In particular, I expect to see you apply some sort of formula or procedure to find the normal; I would expect to see at least that, so we can observe whether you did it all wrong or made some silly mistake. Or maybe you got that part right, but forgot how to find intercepts.

I'm assuming you wrote "t 2" meaning t², which you can write as t^2.

 

[TheAssassin96]

this is as far as i made it

 

[Dr.Peterson]

Okay. Now, what were you taught about normal lines? What method are you attempting to follow? (There are several ways you might do it, from using a formula involving vectors down to finding the perpendicular slope and writing the point-slope equation of the line.)

 

[TheAssassin96]

can you explain to me how to do it ?
using parametric differentiation

 

[Dr.Peterson]

You've already done the differentiation part; that's fine.

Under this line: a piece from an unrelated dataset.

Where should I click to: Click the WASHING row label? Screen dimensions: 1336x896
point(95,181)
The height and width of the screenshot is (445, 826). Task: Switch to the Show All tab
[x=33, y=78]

That tells you the slope of the curve at a given point. What is the slope of the normal line at that point? This is no longer calculus! Give it a try.

 

[TheAssassin96]

i dont know how .....

can you just pls do it for me....

 

[Deleted member 4993]

i dont know how .....

can you just pls do it for me....

Can you tell us "how the slope of the tangent-line" is related to the derivative?

Then

What is the relationship between the slopes of two lines that are normal to each other?

 

[Dr.Peterson]

No, I will not spoon-feed you. If you can differentiate, then you have learned about the slopes of lines; and if you were given this assignment, then you have been taught what a normal line is. Be a big boy and try. It's the only way to learn.

Have you forgotten that the slope of a line perpendicular to a line with slope m is -1/m? Have you forgotten how to write an equation of a line given a point and a slope? If so, look it up.

 

[TheAssassin96]

look this is what i got so far i dont know how i would continue

 

[TheAssassin96]

and i dont know how to do it if the points are also unknown variables

 

[TheAssassin96]

now i got this far..is it good ?
2y=-tx+4t is the normal line
whilst (0,2t)and(4,0) is where the normal line cuts the x and y axis respectively

 

[Dr.Peterson]

now i got this far..is it good ?
2y=-tx+4t is the normal line
whilst (0,2t)and(4,0) is where the normal line cuts the x and y axis respectively

Close ...

Writing your line as y = (-t/2)x + 2t, we see that the slope is -t/2, which is what we need; but when x = t^2, the point it is supposed to pass through, we get y = -t^3/2 + 2t^3 = 3/2 t^3, not 4t as it should be.

Looking at your work, I see that the first line is the equation of the tangent, not the normal. Then at the fourth line you just replaced the slope with the perpendicular slope, without correcting anything else -- you kept the same y-intercept as for the tangent line.

So repeat your work, but use the correct slope from the start, and you will probably have it.